Join the SNF Agora Institute for a screening of Eroding History, a film co-written and produced by SNF Agora Visiting Fellow Rona Kobell. After the film, Kobell will lead a discussion with Deal Island residents Chanelle Acheamfour and Renee Chapman; Blacks of the Chesapeake founder and Chesapeake historian Vincent Leggett; and University of Maryland agroecologist Kate Tully.
Refreshments will be served.
Eroding History tells the story of two Black communities on Maryland’s Deal Island Peninsula that are losing their land and their history due to the intersection of historical racism and modern climate changes. Many of those interviewed are related to the writer James Baldwin, whose mother grew up on the island. André Chung, a news and portrait photographer who won the 2021 Robert F. Kennedy Journalism Award for Domestic Photography, directed Eroding History. West Baltimore filmmaker and journalist Sean Yoes co-wrote and co-produced the film. Longtime Chesapeake Bay chronicler Rona Kobell, an AY23-24 SNF Agora Visiting fellow, produced and co-wrote it. Kobell’s MA thesis at the University of Maryland inspired the film, and she will spend this year turning her research into a book.
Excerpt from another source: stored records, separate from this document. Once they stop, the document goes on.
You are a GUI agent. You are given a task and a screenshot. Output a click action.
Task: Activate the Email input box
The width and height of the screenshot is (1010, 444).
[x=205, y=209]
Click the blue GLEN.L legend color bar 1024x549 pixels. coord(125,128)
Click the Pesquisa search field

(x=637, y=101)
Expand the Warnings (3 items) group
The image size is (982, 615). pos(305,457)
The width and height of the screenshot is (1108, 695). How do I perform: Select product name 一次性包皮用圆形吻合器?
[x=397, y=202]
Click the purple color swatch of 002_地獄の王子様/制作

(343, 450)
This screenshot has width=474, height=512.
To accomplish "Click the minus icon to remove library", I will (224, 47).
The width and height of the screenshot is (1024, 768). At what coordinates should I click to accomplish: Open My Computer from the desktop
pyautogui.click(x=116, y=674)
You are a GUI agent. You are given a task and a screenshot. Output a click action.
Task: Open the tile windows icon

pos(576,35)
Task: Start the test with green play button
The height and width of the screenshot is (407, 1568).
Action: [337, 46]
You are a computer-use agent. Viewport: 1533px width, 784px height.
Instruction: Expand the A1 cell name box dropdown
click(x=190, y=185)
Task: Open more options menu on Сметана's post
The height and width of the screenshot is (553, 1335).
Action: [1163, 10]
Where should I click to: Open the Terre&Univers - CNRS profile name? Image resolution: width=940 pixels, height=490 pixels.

Eroding History is among the few Chesapeake Bay films that center Black communities at the forefront of climate change. Black people are often on the lowest land, because that was the only land that was available to them. On the Eastern Shore, where everything is low, the lowest spot is a dangerous place. Rising water, saltwater intrusion, and marsh migration are endangering Black lands at a rapid pace. That Black filmmakers are telling these stories is important, and Environmental Justice Journalism Initiative, a nonprofit Kobell co-founded, is providing a platform for telling and disseminating these films.
Eroding History premiered at Baltimore’s Senator Theatre on April 18, to an audience of close to 400 viewers. Since then, the film has won several awards and has been shown in several film festivals. Eroding History won Baltimore Magazine ‘s 2023 award for Best Environmental Reporting. The film was an official selection at the Chesapeake International Film Festival in Easton, the Loyola Environmental Film Festival in Baltimore, the Multi-Dimension Film Festival in London, and the Nature Without Borders Film Festival in Rehoboth Beach. Chung was named a semi-finalist for Best Director in the Lonely Wolf Film Festival in London.
You can read more about the film here, and watch a trailer here.
This screening is free and open to the public, but registration is required.
This event is co-sponsored by JHU’s Department of History, Department of Anthropology, Center for Environmental Science and Studies, and the Center for Africana Studies.
This event is hosted in accompaniment with the release of the university’s Draft Climate Action and Sustainability Plan, outlining JHU’s vision for a healthy, just, and sustainable future. Visit the JHU Sustainability website to read the Plan and provide your feedback, or learn more about upcoming events and town halls.
About our Speakers:
Vincent Leggett is the Founder and President of Blacks of the Chesapeake, and the Leggett Group USA. Vince focuses on Black history in the Chesapeake Bay and elevating the stories of Black mariners, watermen, craftsmen, and boatwrights. A land-use planner by training, he was the former CEO of the Housing Commission of Anne Arundel County and remains active in civic causes in Annapolis and beyond.
Kate Tully is an associate professor in the department of plant science and landscape architecture at the University of Maryland. An expert on saltwater intrusion, she is focusing on helping Eastern Shore farmers grow salt-tolerant crops that will flourish as the landscape changes. She is the author of several key papers on saltwater’s intrusion into Delmarva, which she and her colleagues have called “the invisible flood.”
Chanelle White Acheamfour is an associate professor of biology at Delaware State University. She was a longtime scholar at the University of Maryland, Eastern Shore, in Princess Anne. Chanelle has lived on Deal Island all her life, and started the efforts to preserve the John Wesley Church that the film documents. Though she works in Dover, she still lives on Deal Island.
Rona Kobell is the co-founder of the Environmental Justice Journalism Initiative. A longtime reporter for the Baltimore Sun, the Chesapeake Bay Journal, and Chesapeake Quarterly magazine, she produced and co-wrote Eroding History. She is a 2023 SNF AGORA Fellow and planning to turn her research on Black communities into a book.
Ruby “Renee” Lynn Chapman was raised on Deal Island and spent her career in Washington, working most recently for the U.S. Department of Veterans Affairs. A cousin of Chanelle’s she’s been active in the push to preserve Deal Island’s history and hopes to find a property there to which she can return. Renee has attended many screenings of Eroding History and worked to spread gthe word within the Deal Island diaspora about the film.